» What you have to do
Each line of the listing below should be restated word for word.

= Beginning of Section =

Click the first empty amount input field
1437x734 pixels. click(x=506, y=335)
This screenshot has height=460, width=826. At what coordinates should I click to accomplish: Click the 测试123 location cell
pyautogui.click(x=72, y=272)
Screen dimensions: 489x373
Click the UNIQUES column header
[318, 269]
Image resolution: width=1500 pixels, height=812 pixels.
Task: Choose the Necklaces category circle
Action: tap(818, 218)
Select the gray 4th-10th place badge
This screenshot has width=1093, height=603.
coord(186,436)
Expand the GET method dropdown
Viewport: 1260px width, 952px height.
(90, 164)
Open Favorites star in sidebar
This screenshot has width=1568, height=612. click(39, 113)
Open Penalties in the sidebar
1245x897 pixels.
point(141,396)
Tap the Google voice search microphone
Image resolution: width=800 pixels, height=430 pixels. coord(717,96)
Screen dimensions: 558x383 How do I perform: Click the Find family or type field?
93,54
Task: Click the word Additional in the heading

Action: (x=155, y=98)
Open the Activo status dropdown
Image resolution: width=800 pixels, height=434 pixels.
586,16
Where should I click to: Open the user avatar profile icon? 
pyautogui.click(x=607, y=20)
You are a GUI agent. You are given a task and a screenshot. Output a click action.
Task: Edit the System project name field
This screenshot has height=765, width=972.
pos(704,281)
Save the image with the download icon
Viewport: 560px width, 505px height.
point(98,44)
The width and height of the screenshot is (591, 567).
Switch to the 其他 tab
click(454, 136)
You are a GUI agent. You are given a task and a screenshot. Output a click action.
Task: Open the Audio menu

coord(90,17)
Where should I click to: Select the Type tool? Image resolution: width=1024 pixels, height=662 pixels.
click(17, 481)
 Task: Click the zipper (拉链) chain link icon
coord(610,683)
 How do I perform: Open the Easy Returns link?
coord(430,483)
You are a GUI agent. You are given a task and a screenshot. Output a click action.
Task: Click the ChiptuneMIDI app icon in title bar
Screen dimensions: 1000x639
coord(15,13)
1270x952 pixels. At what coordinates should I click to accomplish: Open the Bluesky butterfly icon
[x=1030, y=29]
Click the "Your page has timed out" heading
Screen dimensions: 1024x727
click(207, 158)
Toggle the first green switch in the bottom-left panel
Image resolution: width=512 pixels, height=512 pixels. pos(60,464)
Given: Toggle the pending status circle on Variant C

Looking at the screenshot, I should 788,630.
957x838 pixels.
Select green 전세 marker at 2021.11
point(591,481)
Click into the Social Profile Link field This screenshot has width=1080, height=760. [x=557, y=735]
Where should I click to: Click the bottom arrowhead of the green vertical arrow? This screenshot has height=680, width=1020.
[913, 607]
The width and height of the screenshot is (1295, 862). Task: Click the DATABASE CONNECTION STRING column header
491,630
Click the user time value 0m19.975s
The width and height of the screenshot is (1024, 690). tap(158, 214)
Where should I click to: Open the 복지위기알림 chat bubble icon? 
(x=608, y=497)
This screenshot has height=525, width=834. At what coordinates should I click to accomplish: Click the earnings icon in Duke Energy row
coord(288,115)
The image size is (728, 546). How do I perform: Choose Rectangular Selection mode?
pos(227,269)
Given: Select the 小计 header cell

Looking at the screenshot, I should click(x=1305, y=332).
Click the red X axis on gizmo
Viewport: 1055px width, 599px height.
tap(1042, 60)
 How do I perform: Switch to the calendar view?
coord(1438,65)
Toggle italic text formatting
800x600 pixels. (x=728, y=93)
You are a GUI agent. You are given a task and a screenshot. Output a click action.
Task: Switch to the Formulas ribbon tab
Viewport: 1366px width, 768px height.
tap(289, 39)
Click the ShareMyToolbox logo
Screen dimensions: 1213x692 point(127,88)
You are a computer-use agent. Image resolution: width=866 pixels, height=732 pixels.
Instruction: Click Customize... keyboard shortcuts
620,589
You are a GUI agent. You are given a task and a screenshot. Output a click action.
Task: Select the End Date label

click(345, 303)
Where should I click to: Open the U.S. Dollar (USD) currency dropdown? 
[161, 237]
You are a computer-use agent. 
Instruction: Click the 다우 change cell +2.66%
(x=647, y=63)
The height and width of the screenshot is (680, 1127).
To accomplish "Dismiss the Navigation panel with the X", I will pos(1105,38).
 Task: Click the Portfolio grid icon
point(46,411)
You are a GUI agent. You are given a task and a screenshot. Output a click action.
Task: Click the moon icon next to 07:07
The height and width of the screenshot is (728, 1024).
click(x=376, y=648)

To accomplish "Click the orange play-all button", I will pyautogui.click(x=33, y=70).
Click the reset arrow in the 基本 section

= End of Section =

» Task result
Click the first empty amount input field
1437x734 pixels. click(x=506, y=335)
This screenshot has height=460, width=826. At what coordinates should I click to accomplish: Click the 测试123 location cell
pyautogui.click(x=72, y=272)
Screen dimensions: 489x373
Click the UNIQUES column header
[318, 269]
Image resolution: width=1500 pixels, height=812 pixels.
Task: Choose the Necklaces category circle
Action: tap(818, 218)
Select the gray 4th-10th place badge
This screenshot has width=1093, height=603.
coord(186,436)
Expand the GET method dropdown
Viewport: 1260px width, 952px height.
(90, 164)
Open Favorites star in sidebar
This screenshot has width=1568, height=612. click(39, 113)
Open Penalties in the sidebar
1245x897 pixels.
point(141,396)
Tap the Google voice search microphone
Image resolution: width=800 pixels, height=430 pixels. coord(717,96)
Screen dimensions: 558x383 How do I perform: Click the Find family or type field?
93,54
Task: Click the word Additional in the heading

Action: (x=155, y=98)
Open the Activo status dropdown
Image resolution: width=800 pixels, height=434 pixels.
586,16
Where should I click to: Open the user avatar profile icon? 
pyautogui.click(x=607, y=20)
You are a GUI agent. You are given a task and a screenshot. Output a click action.
Task: Edit the System project name field
This screenshot has height=765, width=972.
pos(704,281)
Save the image with the download icon
Viewport: 560px width, 505px height.
point(98,44)
The width and height of the screenshot is (591, 567).
Switch to the 其他 tab
click(454, 136)
You are a GUI agent. You are given a task and a screenshot. Output a click action.
Task: Open the Audio menu

coord(90,17)
Where should I click to: Select the Type tool? Image resolution: width=1024 pixels, height=662 pixels.
click(17, 481)
 Task: Click the zipper (拉链) chain link icon
coord(610,683)
 How do I perform: Open the Easy Returns link?
coord(430,483)
You are a GUI agent. You are given a task and a screenshot. Output a click action.
Task: Click the ChiptuneMIDI app icon in title bar
Screen dimensions: 1000x639
coord(15,13)
1270x952 pixels. At what coordinates should I click to accomplish: Open the Bluesky butterfly icon
[x=1030, y=29]
Click the "Your page has timed out" heading
Screen dimensions: 1024x727
click(207, 158)
Toggle the first green switch in the bottom-left panel
Image resolution: width=512 pixels, height=512 pixels. pos(60,464)
Given: Toggle the pending status circle on Variant C

Looking at the screenshot, I should 788,630.
957x838 pixels.
Select green 전세 marker at 2021.11
point(591,481)
Click into the Social Profile Link field This screenshot has width=1080, height=760. [x=557, y=735]
Where should I click to: Click the bottom arrowhead of the green vertical arrow? This screenshot has height=680, width=1020.
[913, 607]
The width and height of the screenshot is (1295, 862). Task: Click the DATABASE CONNECTION STRING column header
491,630
Click the user time value 0m19.975s
The width and height of the screenshot is (1024, 690). tap(158, 214)
Where should I click to: Open the 복지위기알림 chat bubble icon? 
(x=608, y=497)
This screenshot has height=525, width=834. At what coordinates should I click to accomplish: Click the earnings icon in Duke Energy row
coord(288,115)
The image size is (728, 546). How do I perform: Choose Rectangular Selection mode?
pos(227,269)
Given: Select the 小计 header cell

Looking at the screenshot, I should click(x=1305, y=332).
Click the red X axis on gizmo
Viewport: 1055px width, 599px height.
tap(1042, 60)
 How do I perform: Switch to the calendar view?
coord(1438,65)
Toggle italic text formatting
800x600 pixels. (x=728, y=93)
You are a GUI agent. You are given a task and a screenshot. Output a click action.
Task: Switch to the Formulas ribbon tab
Viewport: 1366px width, 768px height.
tap(289, 39)
Click the ShareMyToolbox logo
Screen dimensions: 1213x692 point(127,88)
You are a computer-use agent. Image resolution: width=866 pixels, height=732 pixels.
Instruction: Click Customize... keyboard shortcuts
620,589
You are a GUI agent. You are given a task and a screenshot. Output a click action.
Task: Select the End Date label

click(345, 303)
Where should I click to: Open the U.S. Dollar (USD) currency dropdown? 
[161, 237]
You are a computer-use agent. 
Instruction: Click the 다우 change cell +2.66%
(x=647, y=63)
The height and width of the screenshot is (680, 1127).
To accomplish "Dismiss the Navigation panel with the X", I will pos(1105,38).
 Task: Click the Portfolio grid icon
point(46,411)
You are a GUI agent. You are given a task and a screenshot. Output a click action.
Task: Click the moon icon next to 07:07
The height and width of the screenshot is (728, 1024).
click(x=376, y=648)

To accomplish "Click the orange play-all button", I will pyautogui.click(x=33, y=70).
Click the reset arrow in the 基本 section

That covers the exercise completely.